They were only marginally drier than before, and now beginning to stiffen as if someone had accidentally dropped a box of starch in with the laundry.
Nonetheless, she lay back down on the bed and tried valiantly to squeeze them back on.
She had just gotten to that awful hip part when he came back in the door.
“Don’t look,” she said huffily. “I’m getting dressed. I plan to maintain my dignity.” As if it wasn’t way too late for that!
He made a noise she didn’t like.
She let go of her jeans and rolled up on her elbow to look at him. “What?”
“That was Michael in the boat. The bottom of the lake is really rocky here and he can’t see because it’s too dark. He said if we’d be okay for the night, he’d come back in the morning.”

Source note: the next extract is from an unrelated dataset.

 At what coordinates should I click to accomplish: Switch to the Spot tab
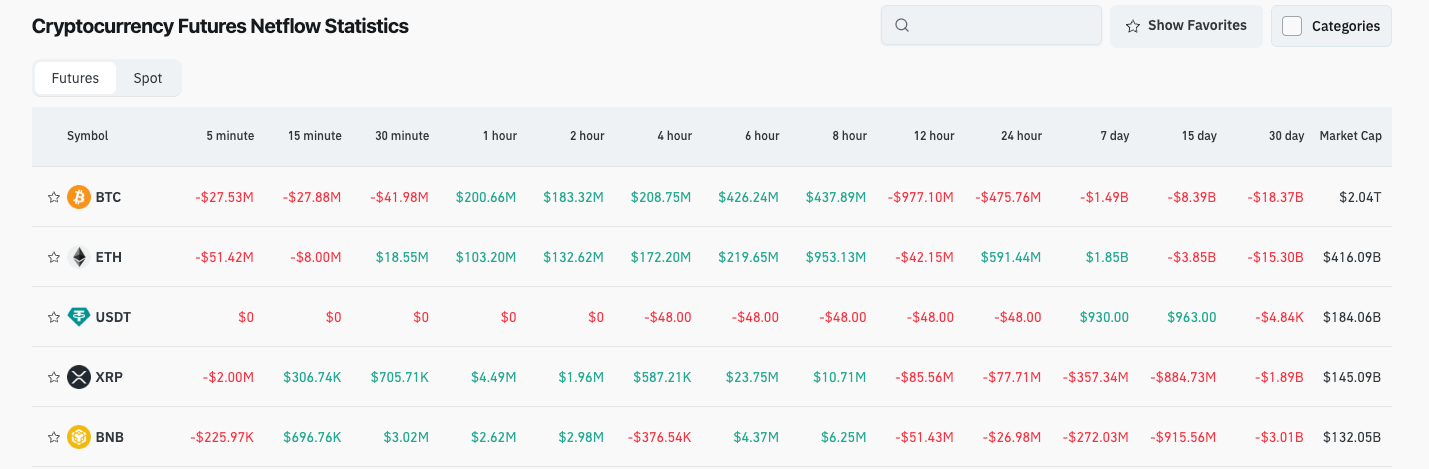(148, 78)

“And you told him we’d be okay for the night?” she said incredulously. It was so obvious things were not okay, that her self-discipline had unraveled like a spool of yarn beneath the claws of a determined kitten.
“That’s what I told him.”
“Without asking me?”
“Sorry, I’m used to making executive decisions.”

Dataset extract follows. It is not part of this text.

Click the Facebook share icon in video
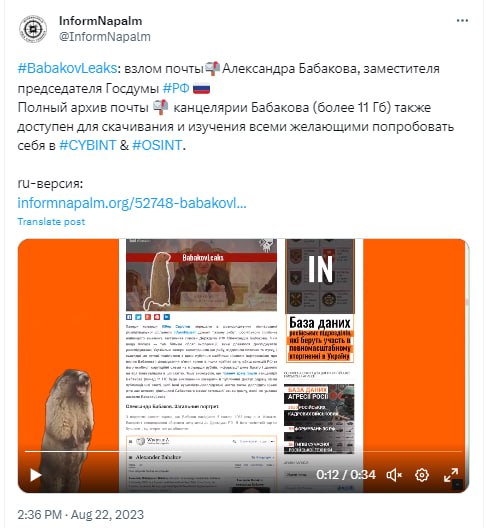Viewport: 486px width, 528px height. pos(129,317)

She picked up a pillow and hurled it at him. He ducked. She hurled every pillow on that bed, and didn’t hit him once. If there had been anything else to pick up and throw, she would have done that, too.
But there was nothing left, not within reach, and she was not going to get up with her jeans half on and half off to go searching. Instead she picked up her discarded blanket, and pulled it over herself, even over her head.
“Go away,” she said, muffled.
It occurred to her, her thirty seconds of passion had done the worst possible thing: turned her into her parents! Loss of control happened that fast.
And had such dire consequences, too. Look at her mom and dad. A perfect example of people prepared to burn in the name of love.
She peeked up from the blanket.
In the murky darkness of the cabin, she saw he had not gone away completely. He had found a stub of a candle and lit it. Now he was going through the rough cabinets, pulling out cans.
“You want something to eat?” he asked, as if she hadn’t just been a complete shrew, made a complete fool of herself.
Of course she wanted something to eat! That’s how she handled pain. That’s why the jeans didn’t fit in the first place. She yanked them back off, wrapped herself tightly in the blanket and crossed the room to him. If he could pretend nothing had happened, so could she.
“This looks good,” she said, picking up a can of tinned spaghetti. If he noticed her enthusiasm was forced, he didn’t say a word.
“Delicious,” he agreed, looking everywhere but at her, as if somehow spaghetti was forbidden food, like the apple in the garden of Eden.